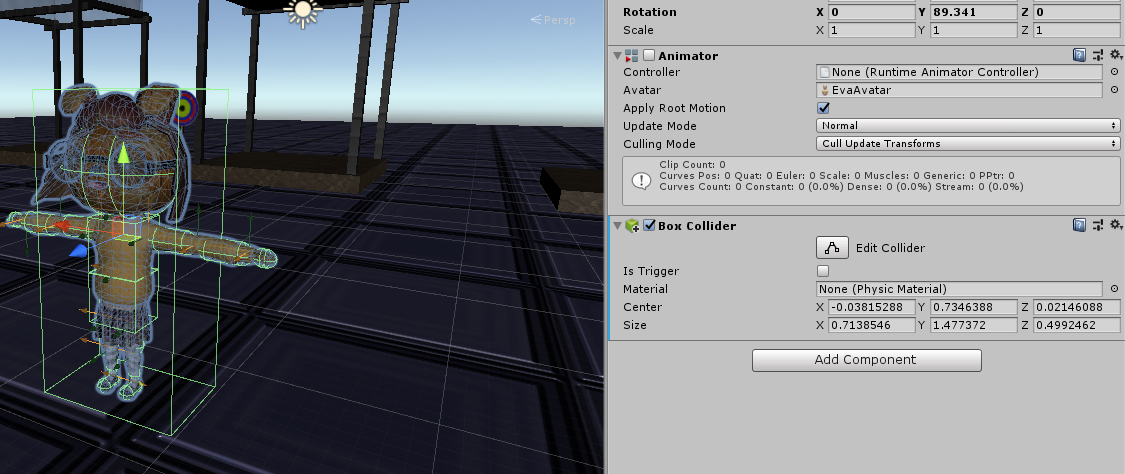Enable the Is Trigger checkbox
Screen dimensions: 1125x474
[x=824, y=271]
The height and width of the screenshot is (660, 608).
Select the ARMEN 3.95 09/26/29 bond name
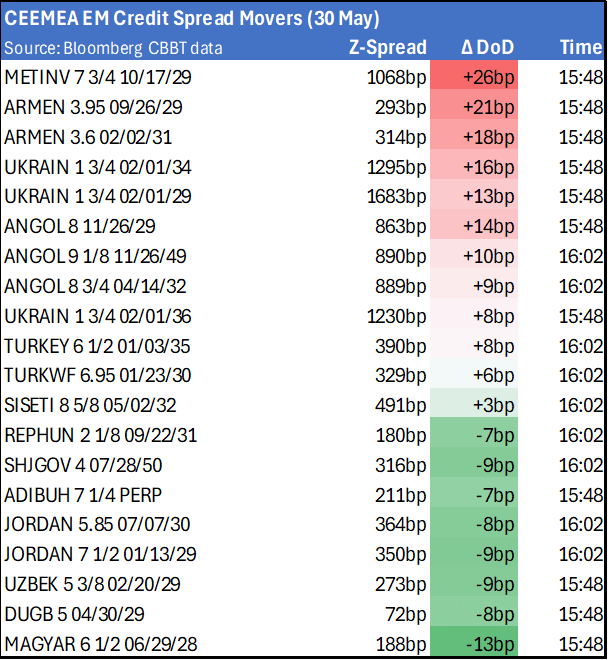pyautogui.click(x=93, y=107)
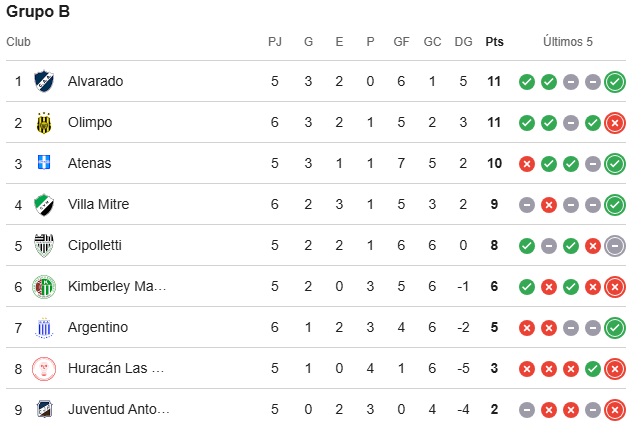Viewport: 641px width, 441px height.
Task: Open the Villa Mitre team link
Action: (98, 204)
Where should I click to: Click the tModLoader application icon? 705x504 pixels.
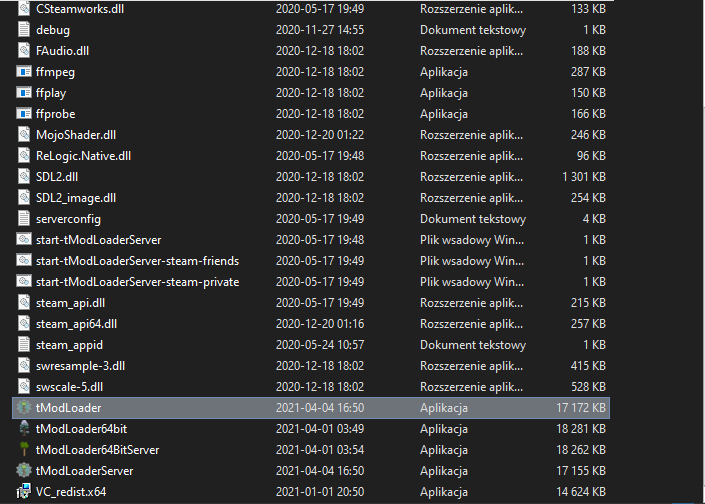[x=24, y=408]
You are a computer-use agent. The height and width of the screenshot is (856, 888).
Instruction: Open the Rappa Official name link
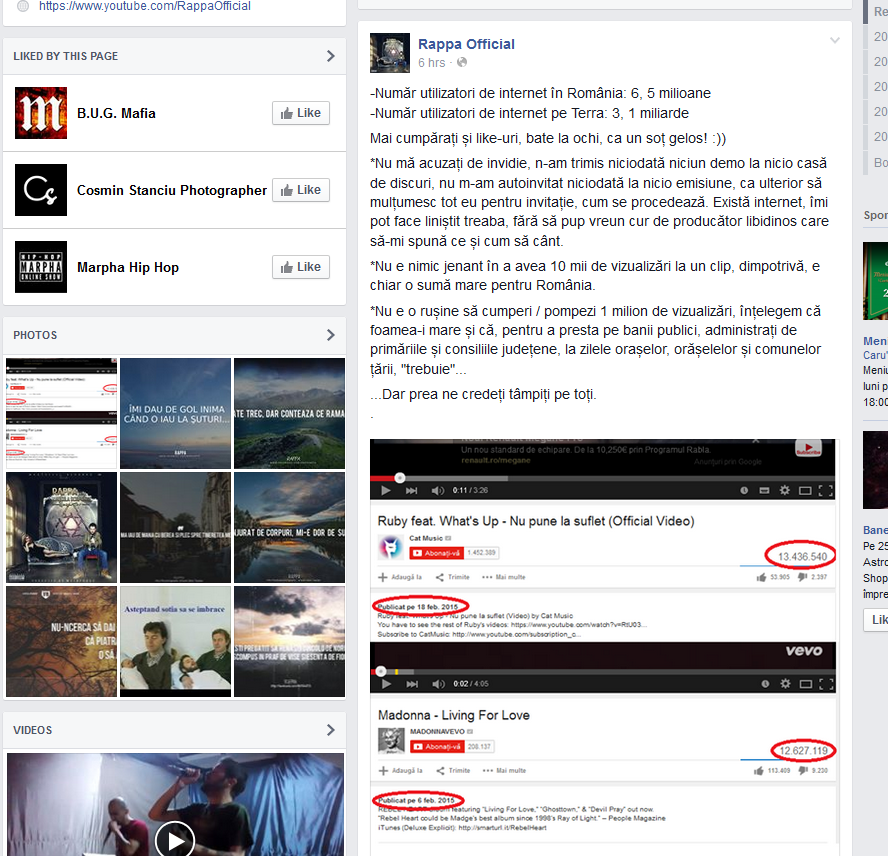click(466, 44)
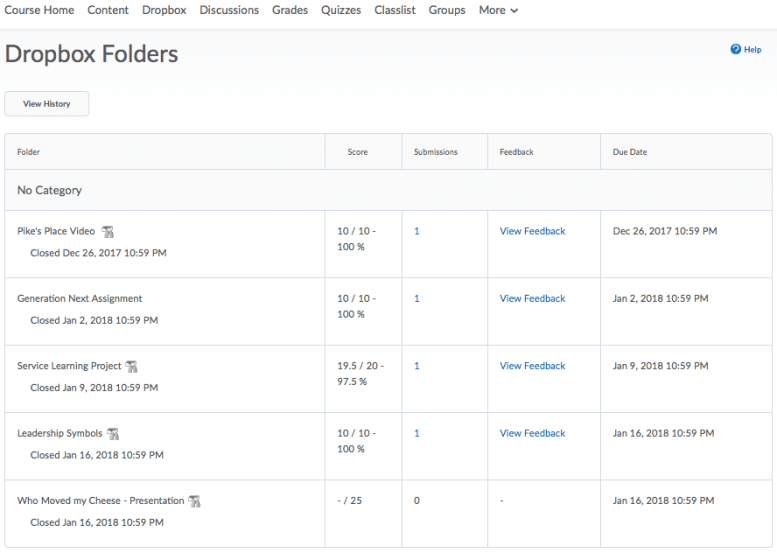View Feedback for Generation Next Assignment

pyautogui.click(x=532, y=298)
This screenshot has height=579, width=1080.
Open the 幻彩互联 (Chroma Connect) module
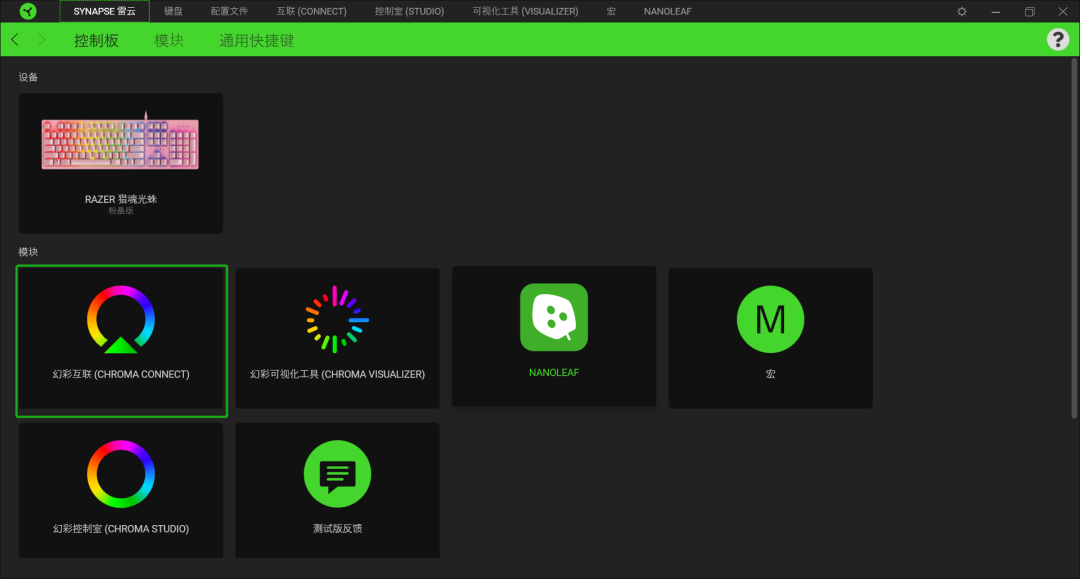coord(121,340)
########################################
WHAT IS EXPECTED:
Which lines of the records above contain the word "screenshot"? Show each of them.

SOLUTION FOR THIS PROBLEM:
The height and width of the screenshot is (660, 608).
You are a computer-use agent. The height and width of the screenshot is (856, 888).
This screenshot has height=579, width=1080.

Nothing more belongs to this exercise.